Há histórias que começam no mar e nunca mais largam quem as ouve. A história da Praia de Mira é uma dessas.
Em 1987, o mundo inaugurava um programa ambiental que ninguém sabia ainda que iria durar décadas e transformar o turismo balnear europeu: a Bandeira Azul. A ideia era simples e ambiciosa ao mesmo tempo – distinguir as praias que cumprissem critérios rigorosos de qualidade da água, segurança, limpeza, gestão ambiental e educação para a sustentabilidade. No primeiro ano, uma praia portuguesa do litoral centro chamada Mira recebeu o galardão. E nunca mais o devolveu.
Quarenta anos depois, em 2026, a Praia de Mira continua a ser a única praia em todo o mundo que jamais perdeu a Bandeira Azul desde o início do programa. Nenhuma outra, em nenhum país, em nenhum oceano, pode dizer o mesmo. É um recorde mundial absoluto — e é português.
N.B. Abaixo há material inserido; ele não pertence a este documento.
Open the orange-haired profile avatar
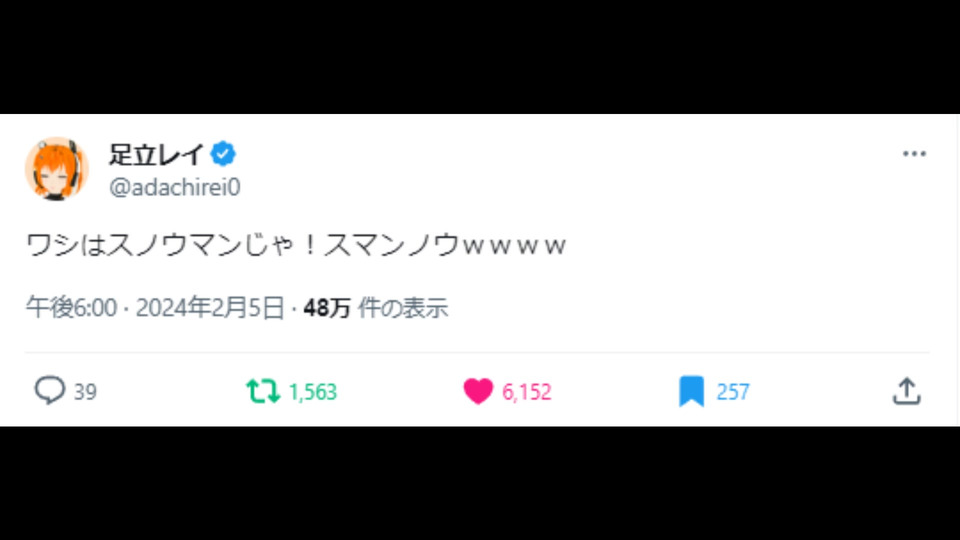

O peso de quatro décadas de excelência
Quarenta anos parecem um número. Mas o que eles representam, quando se trata de manter um galardão desta exigência, é algo de outra natureza. É preciso perceber o que está em jogo para apreciar a dimensão do feito.
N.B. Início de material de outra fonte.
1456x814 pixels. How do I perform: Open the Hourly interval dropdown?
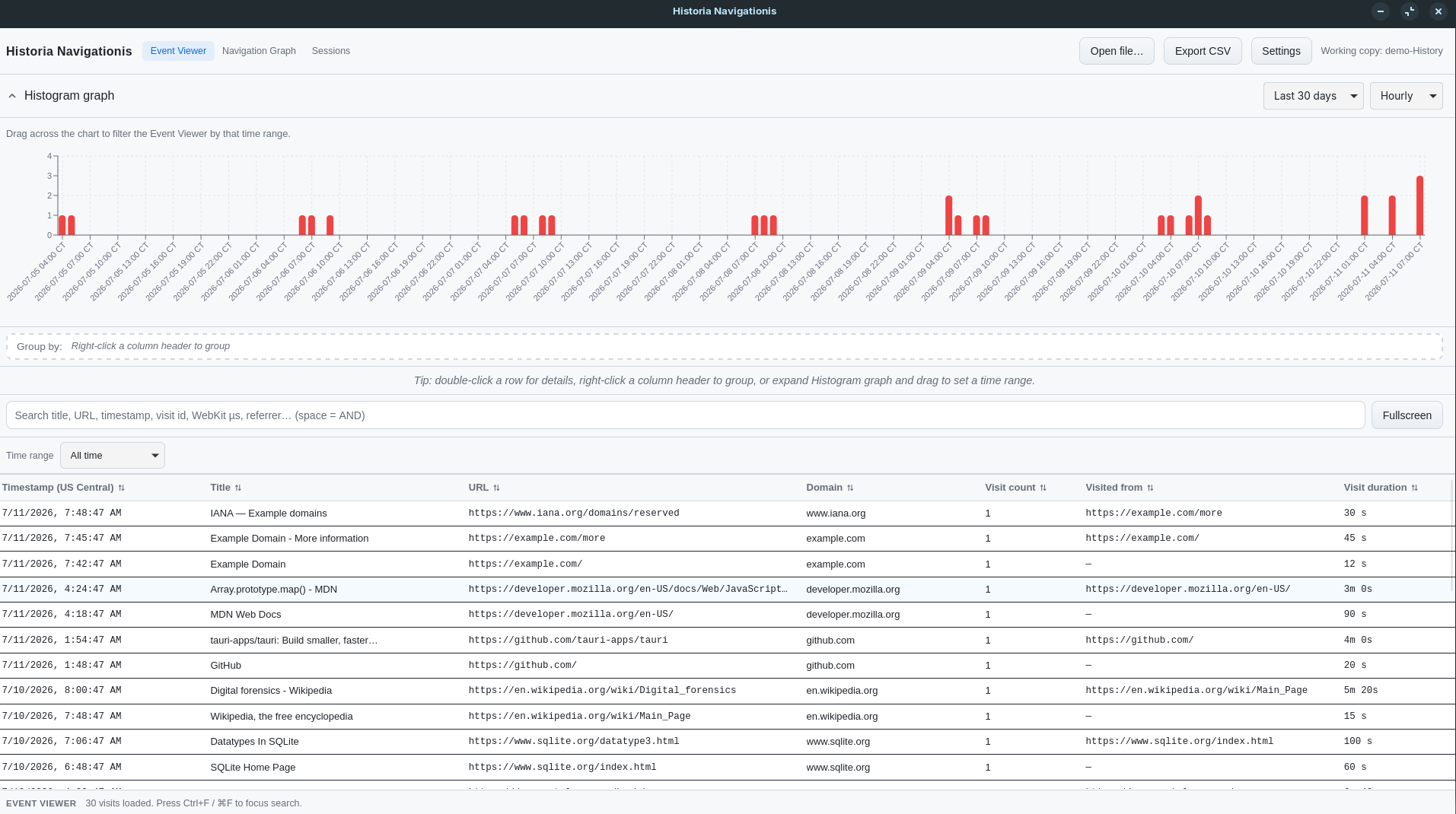click(x=1406, y=96)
A Bandeira Azul não se conquista uma vez e se guarda numa vitrina. Renova-se todos os anos, mediante avaliação. Os critérios apertam-se à medida que a consciência ambiental global avança. O que bastava em 1990 já não basta em 2010. O que bastava em 2010 já não basta em 2026. E ainda assim Mira está lá, todos os anos, sem falhar.
Isso exige qualidade da água comprovada por análises laboratoriais regulares. Exige instalações de apoio funcionais, acessíveis e inclusivas. Exige meios de socorro permanentes durante a época balnear. Exige uma gestão rigorosa dos resíduos. Exige sinalética adequada, informação ambiental disponível e ações de educação para as comunidades. Exige, acima de tudo, uma cultura de compromisso que não cansa, não cede e não descansa.
Durante quarenta anos, Mira cumpriu tudo isso. Todos os anos. Sem uma única exceção.
Uma bandeira que pesa mais do que parece
A cerimónia de entrega dos galardões da temporada de 2026 decorreu com a presença das entidades locais e representantes da Associação Bandeira Azul de Ambiente e Educação. O momento em que a distinção foi renovada pela quadragésima vez consecutiva trouxe consigo uma solenidade diferente das anteriores. Não era apenas mais um ano — era um marco histórico que nenhuma praia alguma vez alcançara.
Para além da Praia de Mira, também a Praia do Poço da Cruz, igualmente no concelho de Mira, voltou a ser distinguida com a Bandeira Azul pelo 20.º ano consecutivo. Dois galardões. Duas praias. Um único concelho. E a confirmação de que a excelência ambiental de Mira não é coincidência — é política, é cultura, é escolha.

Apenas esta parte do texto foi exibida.